Empty and alone
JBALLEW - Jun 7 2014 at 17:37
Been married 13 1/2 years. I feel so alone. I don't know what to do anymore. Pretty much since the beginning of or marriage my husband has treated me rather poorly. There has been some physical abuse over the years but the emotional abuse is pretty regular. We get along great until I bring up a problem. Even the smallest problem turns into him ignoring me by sitting there with his eyes closed and acting like I'm not talking to him, hanging up the phone on me and ignoring my calls, or taking off out of the house and not returning for hours or days. The ignoring me will go on for hours. If I wait until he appears open to talking again it turns right back to me being ignored. It is like anything that ever bothers him about what I am talking about he will tell me he wants a divorce. I feel alone. We haven't had sexual relations for over 4 months and probably less than once a month for a year or so before that. I caught him making out with a Co worker once who was almost 25 years older. Than or age group. He engages in inappropriate behaviors with the opposite sex. Everything is about what he wants if I express any of my concerns about what he is doing, express my needs or desires to him he gets mad or belittles me. Through all of this he is always telling me he loves me, I am the best thing that has ever happened to him and he wants to spend the rest of his life with me. He admits that he doesn't try to fix our problems and says he doesn't know why. We are in marriage counseling and every strategy they encourage us to try he agrees but never follows through. I want to fix my marriage but I spend all my energy on trying to make him happy but nothing seems to make him happy. Even when I give him what he wants when I don't want the same he finds a problem with it. I am so sad and so alone I don't know what to do anymore. I have no one to talk to and can't talk to my husband who I would consider my best friend because he will get mad and want nothing to do with me again.

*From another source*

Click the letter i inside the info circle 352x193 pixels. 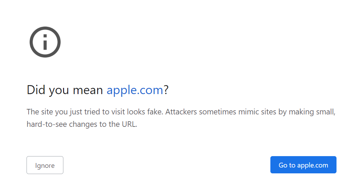coord(45,42)
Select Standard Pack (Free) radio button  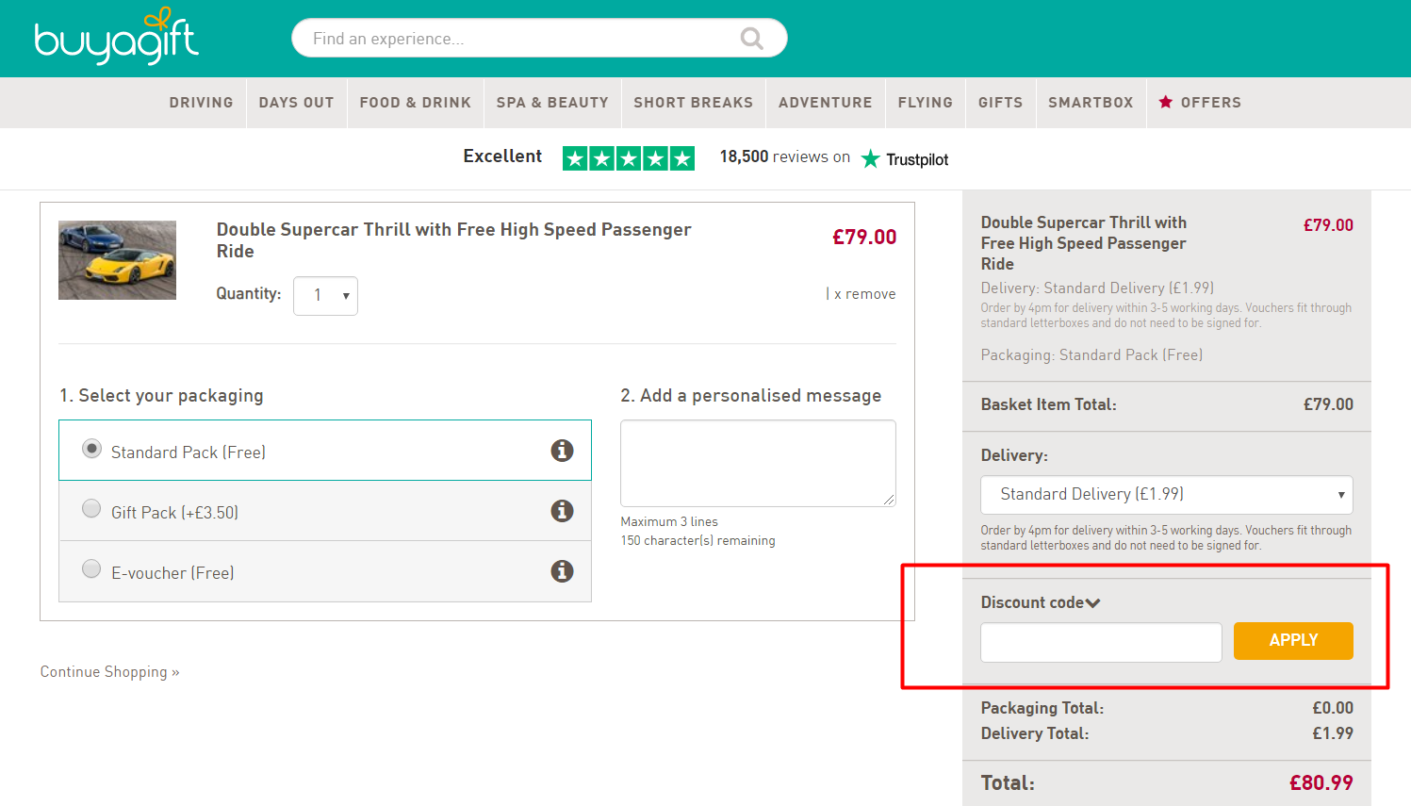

I'm sorry to hear your situation and my heart goes out to you! Trust me, you are not alone when it comes to marital distress like this!

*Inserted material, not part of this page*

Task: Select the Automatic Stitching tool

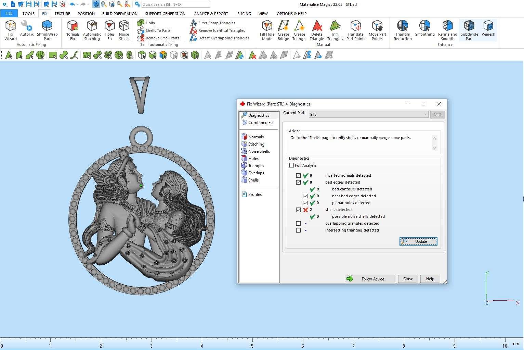Action: coord(92,30)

The cost of losing yourself in a marriage in my opinion is too high. It sounds like you are doing everything to save your relationship, but thats a two way street and if he isn't 100% committed to working on this relationship, things are going to keep getting rockier and more stressful. Do you have children from the marriage? If you do remember that children are happy when their parents are healthy and happy, even if their not together anymore. Don't let fear keep you from leaving an abusive (be it physical or emotional) relationship, you deserve respect, honest love and a partner who you can trust. Sometimes you don't know how strong you are until being strong is the only choice you have! Keep your head up high, you deserve better!